The overall taxonomic composition is best visualised in stacked plots,
which makes it easier to display multiple treatments. However, as error
bars are lacking (there is no space), such plots and heat maps are
examples of implicit pseudoreplication. Krona charts (Ondov et al.,
2011) and heat trees (metacoder package of R; Foster et al., 2017)
provide an efficient way of demonstrating the distribution of dominant
taxa by taxonomic ranks (e.g., Nilsson et al., 2017). Because of high
space requirements, the overall view or comparison of up to two levels
of a treatment can be effectively indicated for Krona charts, but
interactive versions can be provided as supplementary items.
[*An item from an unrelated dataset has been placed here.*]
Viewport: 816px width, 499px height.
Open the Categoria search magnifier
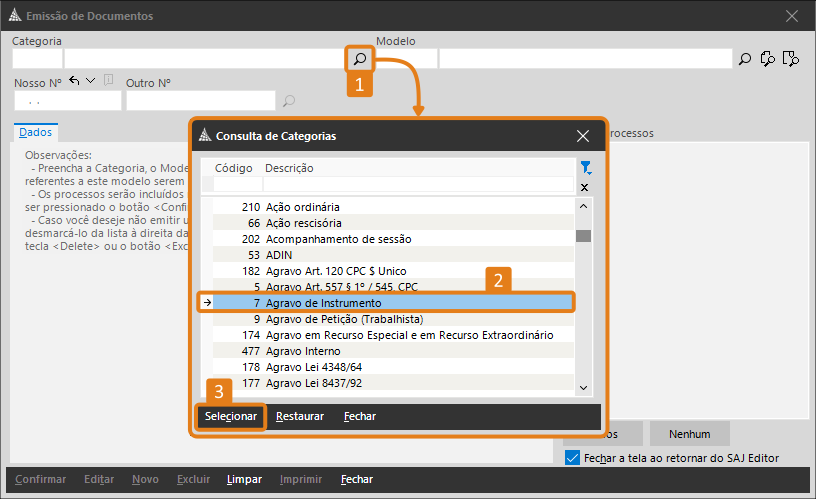pos(359,60)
Heat trees
can handle two samples or a single gradient.
While phylogenetic trees are generally too large for visualising
taxonomic affiliation of OTUs in the main article, these are well suited
to supplementary items. Although family-level and higher-level
phylogenetic relationships cannot always be assessed based on ITS data,
these are suitable for demonstrating rough phylogenetic placement.
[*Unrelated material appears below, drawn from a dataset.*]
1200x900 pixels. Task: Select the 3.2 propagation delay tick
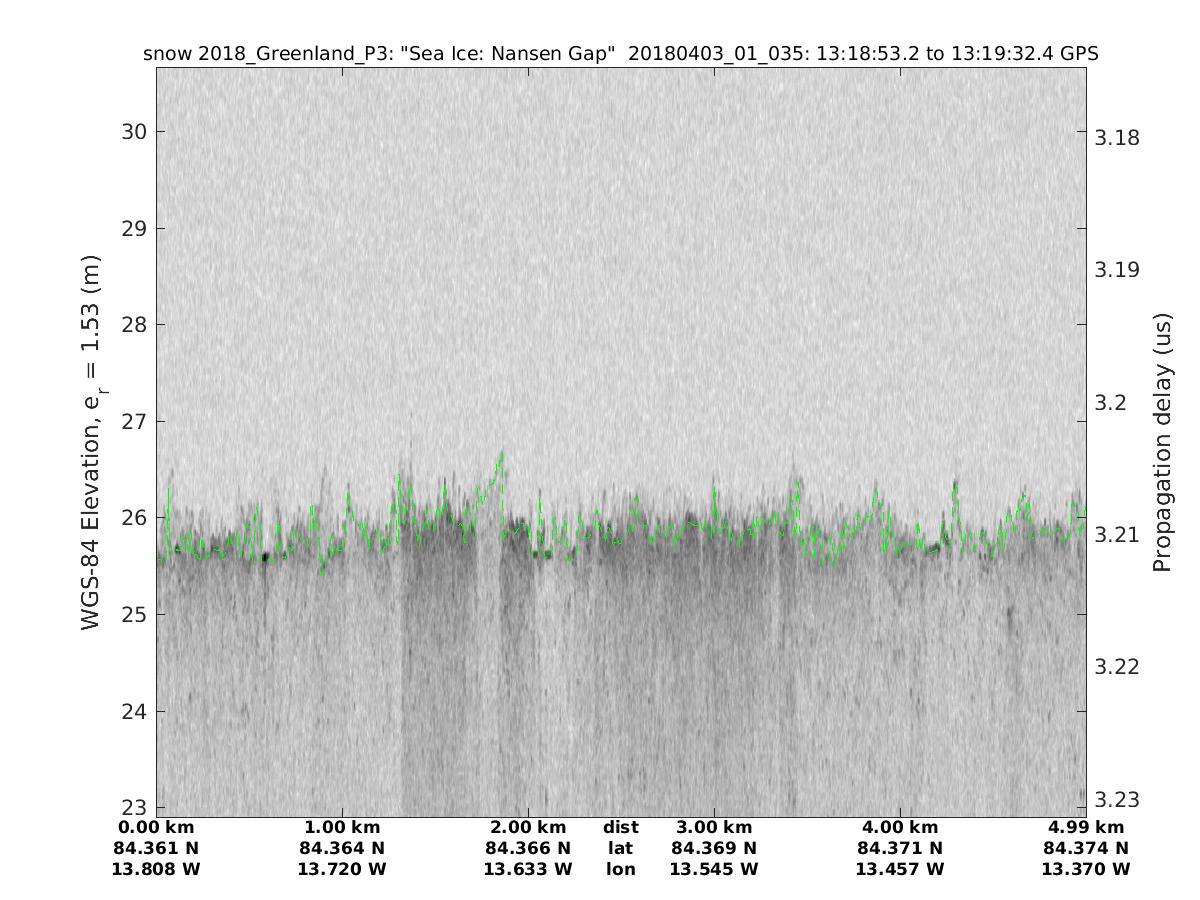1109,402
Phylogenetic trees make more sense for 18S and 28S rRNA gene data and
are furthermore helpful in detecting artifactual OTUs based on
ultra-long branches or branches with zero length next to a long-branch
taxon (Tedersoo et al., 2020b). Large circular phylogenies squeezed into
ca. 17 cm page width offers limited opportunities for interpretation if
taxon names are unreadable and branch support values are lacking. Using
iTOL (interactive tree of life; https://itol.embl.de/), more than 50,000
taxa in phylogenetic trees can be equipped with large amounts of
metadata for display in supplementary materials (Letunic & Bork, 2021).
Data management
Funding requests should be written to cover not only the field and
laboratory parts, but also data processing, metadata annotation, and
public deposition and dissemination. Fungal metabarcoding data should be
submitted to any public archive such as short read archive (SRA),
European nucleotide archive (ENA) or UNITE. UNITE calculates
100%-similarity OTUs for full-length ITS sequences for each biological
sample that are used for further reference and incorporated in SHs.
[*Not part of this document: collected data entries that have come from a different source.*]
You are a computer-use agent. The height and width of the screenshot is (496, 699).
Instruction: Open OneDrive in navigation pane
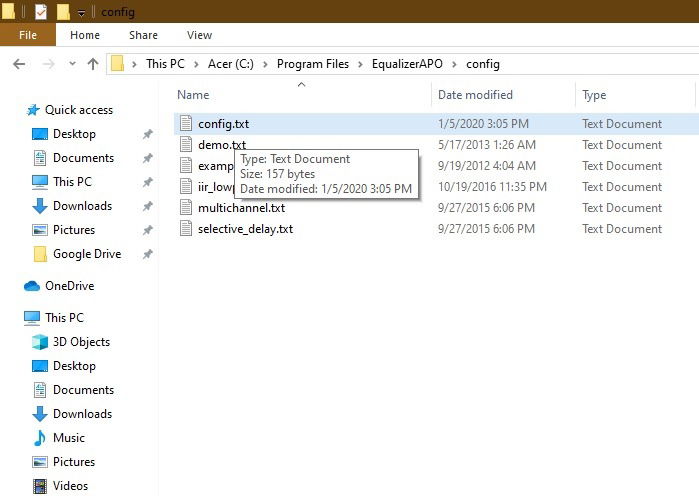(x=70, y=286)
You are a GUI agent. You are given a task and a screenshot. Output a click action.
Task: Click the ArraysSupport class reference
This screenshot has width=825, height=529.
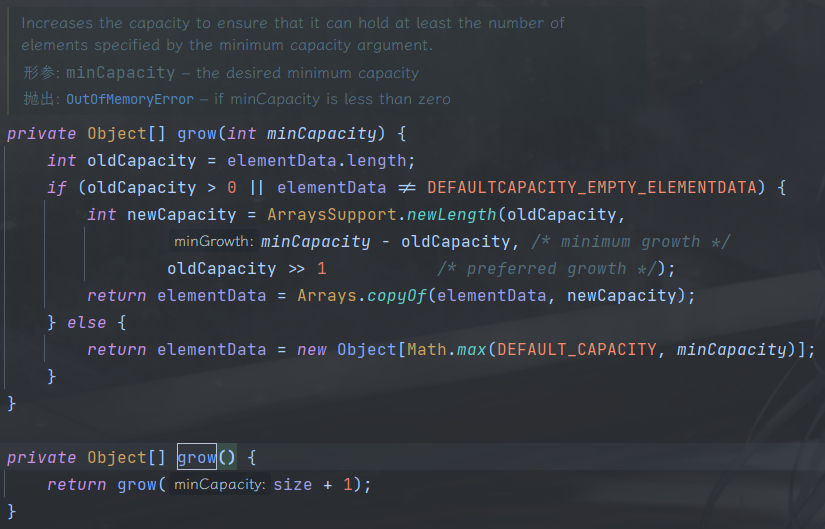click(x=331, y=214)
Direct submission of representative sequences to INSDc is discouraged,
because these poorly annotated and commonly low-quality data hamper
further analyses. We also ask researchers to upload their community
matrices, metadata and demultiplexing information (if relevant) in
public repositories or supplementary materials, which enables other
users to perform meta-analyses and databasing (Põlme et al., 2020;
Vetrovsky et al., 2020). Figshare (https://figshare.com/) and Dryad
(https://datadryad.org/) are among the most popular choices.
Similarly, scripts used for analyses should be released to secure
reproducibility and potential reuse in other applications. For the sake
of clarity and machine-readability, it is best to use standardised
MIMARKS and MIxS terminology (Yilmaz et al., 2011).
In the materials and methods section of scientific papers, it is
important to document all aspects of the analysis Lindahl et al., 2013).
This is likely to shorten the review process and help reviewers and
readers to evaluate the validity and novelty of the procedures.